Animal models of autoimmune conditions are, in similarity with the humane disease they mimic, complex diseases dependent on both genetic and environmental factors. Different models mimic different aspects of the human disease, requiring the need for multiple models for each indication and thorough knowledge about the models and MoA, for study planning and interpretation.
Models of Rheumatoid Arthritis (RA)
Development of novel drugs for treatment of chronic inflammatory diseases is to a large extent dependent on the availability of good experimental in vivo models for preclinical tests and identification of new targets.
Although a single RA in vivo model cannot mirror the complexity of disease there are a number of good animal models for RA, each defining different aspects of the human disease.
Models of Multiple Sclerosis (MS)
Experimental Autoimmune Encephalomyelitis (EAE) is the most commonly used model for MS, a human inflammatory demyelinating disease of the central nervous system (CNS), and resembles disease in many aspects. EAE is an antigen driven autoimmune model in which immunization against myelin antigens elicits strong T cell responses, which initiates its pathology with CNS myelin destruction. EAE is induced by immunization with CNS tissue or myelin peptides. Different immunization protocols result in varying disease characteristics.

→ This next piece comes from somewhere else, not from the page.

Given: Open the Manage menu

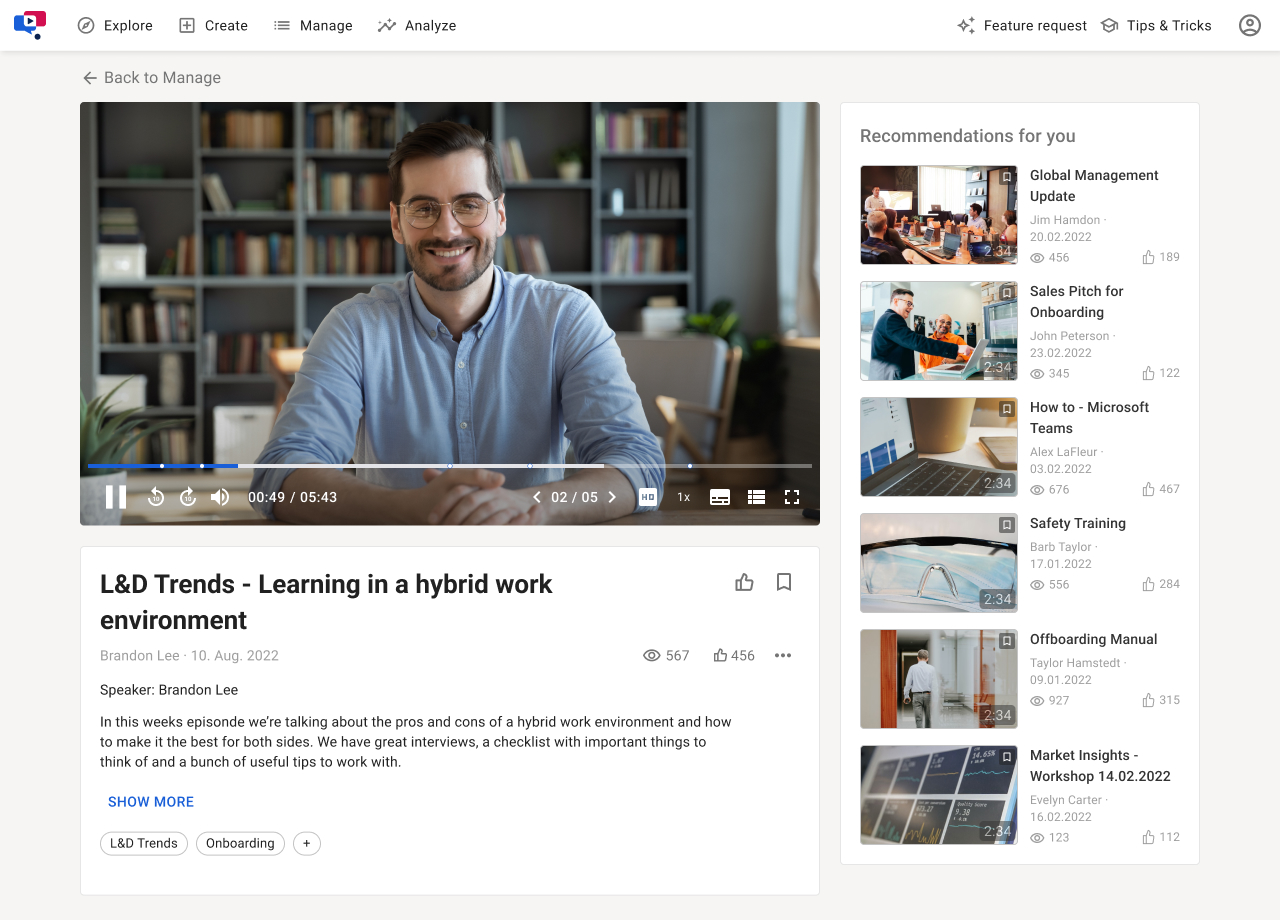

Models of Guillain-Barré Syndrome (GBS)
Guillain-Barré syndrome (GBS) and chronic inflammatory demyelinating polyradiculoneuropathy (CIPD) are autoimmune-mediated inflammatory diseases of the peripheral nervous system (PNS). The umbrella term of GBS is several variants with distinct clinical and pathological features. The most frequent from of GBS in the western countries is the acute inflammatory demyelinating polyneurophaty (AIPD), characterized by acute ascending paralysis, hyporeflexia with variable sensory involvement and histopathologically by mononuclear infiltrates and segmental demyelination. Chronic inflammatory demyelinating polyneuropathy (CIPD) can be relapsing-remitting or progressive. Experimental Autoimmune Neuritis (EAN) is a widely accepted model of GBS and is induced by immunization with peripheral myelin antigens.
Models of Systemic Lupus Erythematosus (SLE)
Systemic Lupus Erythematosus is a highly complex and heterogenous autoimmune disease more often affecting women in their child-bearing years. The disease is characterized by circulating autoantibodies to nuclear antigens (ANAs) such as anti-Sm and anti-dsDNA, immune complex formation and inflammation in multiple organs. The inflammatory response can lead to tissue damage. Animal models for SLE composes of both induced, spontaneous and genetically modified models. These models, to varying degrees, mimic the hallmarks of the human disease and are good tools for evaluation of efficacy of novel therapies.
Models of acute sepsis (LPS induced)
Administration of LPS to mice induce an acute inflammatory response similar to the response occurring during early stages of septic shock with a massive release of cytokines and chemokine. This is a short and cost-effective model for evaluation of anti-inflammatory properites.
Models of Psoriasis and Psoriatic Arthritis
Psoriasis is one of the most common autoimmune diseases resulting in chronic skin inflammation and systemic manifestations dependent on both genetic and environmental factors. Ps is characterised by a thickening of the epidermis and immune infiltrates throughout the dermis and epidermis, causing skin lesion that affect quality of life. Many patients affected by psoriasis also develop inflammation in other organs, often joints as in psoriatic arthritis (PsA). To study the disease pathogenesis, animal models is a good tool.
Models of Parkinson´s disease
Redoxis provides different and complementary mouse models of PD, one of which is the unilateral intrastriatal lesion with the 6-Hydroxydopamine (6-OHDA) toxin to mimic disease hallmark. The use of toxin-mediated models like the 6-OHDA has been widely used in rodent models of Parkinson’s disease as it can reliably reproduce the selective dopaminergic loss.